# My 24 yr old Reeves Turtle



## sibi (Dec 5, 2012)

My reeves turtle had survived death 3 times. Once when when she was young. Another time when our house burned to the ground, and again about 10 years ago when she passed her first egg and had a prolapse in the process. My husband and I take good care of her and it is why she has done so well so far. She weights over 5 lbs, and loves chicken and salmon. She only gets that a couple of times in a year. Her housing is a 55 gal tank with a creative platform that I made out of a plastic container. I could never find a platform for turtles that can hold her weight; so, I made my own...hey, it works.
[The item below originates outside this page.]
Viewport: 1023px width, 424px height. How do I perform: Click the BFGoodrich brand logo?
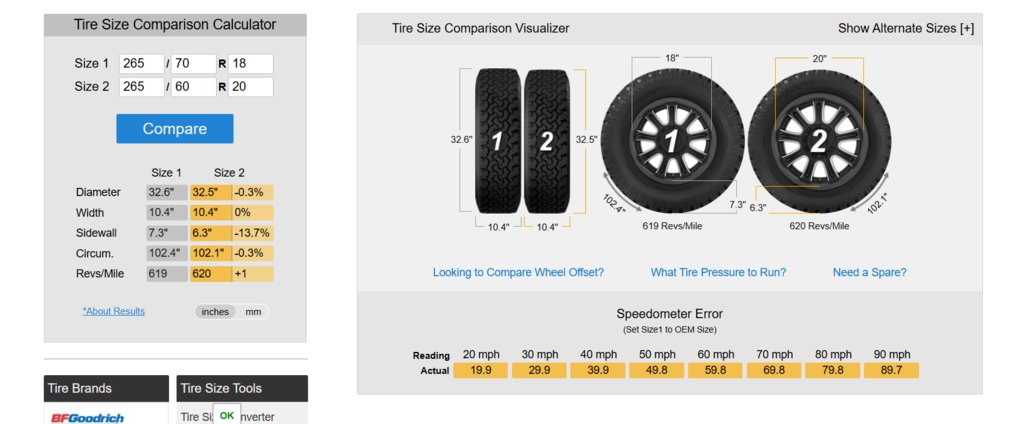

She basks there everyday under her lamp. Since I've had her, I have recently expanded my pets to include 3 sulcatas, one baby box turtle, and a small dog. The sulcatas will inherit my back yard next Spring. Hopefully, that is where they will live out their lives. Unfortunately, I won't be around but I am making arrangements for them in the future.


----------



## Yvonne G (Dec 5, 2012)

Wow...that is something you can be proud of. 24 years! Does anyone know their life span?


----------



## arotester (Dec 5, 2012)

you did a great job. like emysemys said you should be really proud of that,becoz that's some achievment(24 yrs wow!!).


----------



## LuckysGirl007 (Dec 9, 2012)

She looks like a very wise old lady. She's beautiful!


----------



## NudistApple (Dec 9, 2012)

She is gorgeous, and you can just tell by her shell how "mature" she is. (-;
You are obviously doing a lot of things right.


----------



## sibi (Dec 9, 2012)

Yes, she truly is wise. I think I remember reading that they live about 20 years in capacity. So, she's on borrowed time  she also has a great personality. She does cartwheels for only men, and for one in particular. When she goes to the vet, she puts up such a fuss--truly she's a fighter. But, she can be so funny, most people find it amazing!


----------



## Amber_123 (Feb 8, 2013)

Omg! She is adorable!! How much do babies cost and where do you get them... I have 8 turtles and I want one sooooo bad!


----------



## wellington (Feb 8, 2013)

That is fantastic. Glad she survived the three close ones.


----------



## Team Gomberg (Feb 9, 2013)

She does not look as destructive as you described on the other thread! 

Do you have pictures for size comparison? 5lbs is huge and I'd love to see her next to a hand or soda can for reference or something 

thanks for sharing


----------